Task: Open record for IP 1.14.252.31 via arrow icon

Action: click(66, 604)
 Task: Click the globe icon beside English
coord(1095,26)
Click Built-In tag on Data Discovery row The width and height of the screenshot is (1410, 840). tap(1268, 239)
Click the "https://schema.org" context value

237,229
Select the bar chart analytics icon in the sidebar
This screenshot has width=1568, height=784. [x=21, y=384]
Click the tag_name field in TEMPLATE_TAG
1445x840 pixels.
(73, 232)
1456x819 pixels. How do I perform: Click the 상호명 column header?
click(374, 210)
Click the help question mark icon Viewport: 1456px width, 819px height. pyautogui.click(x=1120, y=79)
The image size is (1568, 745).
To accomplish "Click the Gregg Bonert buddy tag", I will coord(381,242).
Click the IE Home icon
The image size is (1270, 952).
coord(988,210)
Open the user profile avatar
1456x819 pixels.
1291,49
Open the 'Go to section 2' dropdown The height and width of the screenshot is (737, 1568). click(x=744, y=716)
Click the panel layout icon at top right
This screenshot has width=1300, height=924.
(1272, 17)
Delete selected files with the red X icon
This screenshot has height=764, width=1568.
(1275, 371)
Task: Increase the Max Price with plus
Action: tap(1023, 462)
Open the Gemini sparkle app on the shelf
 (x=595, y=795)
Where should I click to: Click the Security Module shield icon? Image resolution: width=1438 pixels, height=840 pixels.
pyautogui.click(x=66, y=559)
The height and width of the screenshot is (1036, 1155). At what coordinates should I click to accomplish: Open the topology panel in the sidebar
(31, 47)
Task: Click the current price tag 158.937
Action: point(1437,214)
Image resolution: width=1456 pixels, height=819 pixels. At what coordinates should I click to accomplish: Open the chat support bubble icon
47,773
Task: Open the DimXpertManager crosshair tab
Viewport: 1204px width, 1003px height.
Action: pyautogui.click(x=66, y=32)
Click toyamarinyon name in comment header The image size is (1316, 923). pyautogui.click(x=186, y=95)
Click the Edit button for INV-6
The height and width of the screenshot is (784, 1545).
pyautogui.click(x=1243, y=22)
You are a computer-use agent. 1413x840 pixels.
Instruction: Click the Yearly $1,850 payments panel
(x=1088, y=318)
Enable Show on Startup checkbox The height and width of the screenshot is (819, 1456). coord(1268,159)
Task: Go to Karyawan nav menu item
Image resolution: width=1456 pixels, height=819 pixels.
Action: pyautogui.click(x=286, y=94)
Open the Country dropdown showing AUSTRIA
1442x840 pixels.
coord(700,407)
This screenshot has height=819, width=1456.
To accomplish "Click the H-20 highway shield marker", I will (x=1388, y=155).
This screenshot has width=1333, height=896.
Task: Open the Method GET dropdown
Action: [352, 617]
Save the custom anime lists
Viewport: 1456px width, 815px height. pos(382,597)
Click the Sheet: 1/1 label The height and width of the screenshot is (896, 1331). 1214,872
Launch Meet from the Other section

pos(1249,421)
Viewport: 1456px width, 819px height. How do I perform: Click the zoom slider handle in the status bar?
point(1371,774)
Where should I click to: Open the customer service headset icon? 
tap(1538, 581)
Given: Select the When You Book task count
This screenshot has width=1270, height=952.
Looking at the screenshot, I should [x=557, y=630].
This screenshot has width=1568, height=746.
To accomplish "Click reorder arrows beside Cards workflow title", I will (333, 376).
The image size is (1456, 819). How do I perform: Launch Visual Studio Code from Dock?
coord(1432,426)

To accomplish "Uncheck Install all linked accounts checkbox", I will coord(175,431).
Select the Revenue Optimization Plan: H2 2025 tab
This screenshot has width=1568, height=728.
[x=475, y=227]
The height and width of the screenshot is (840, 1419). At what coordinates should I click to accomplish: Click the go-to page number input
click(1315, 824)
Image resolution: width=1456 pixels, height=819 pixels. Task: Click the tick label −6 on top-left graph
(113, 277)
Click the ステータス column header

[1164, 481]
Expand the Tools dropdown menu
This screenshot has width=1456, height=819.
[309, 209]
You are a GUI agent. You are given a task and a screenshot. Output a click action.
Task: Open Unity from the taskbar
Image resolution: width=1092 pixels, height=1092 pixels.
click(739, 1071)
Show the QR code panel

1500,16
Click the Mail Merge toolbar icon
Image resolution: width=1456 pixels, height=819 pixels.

**WORK TASK**. Whichever lines of the records above hold the word "agent" should all be copied out.

**COMPLETED EXERCISE**.
You are a computer-use agent. 1413x840 pixels.
You are a GUI agent. You are given a task and a screenshot. Output a click action.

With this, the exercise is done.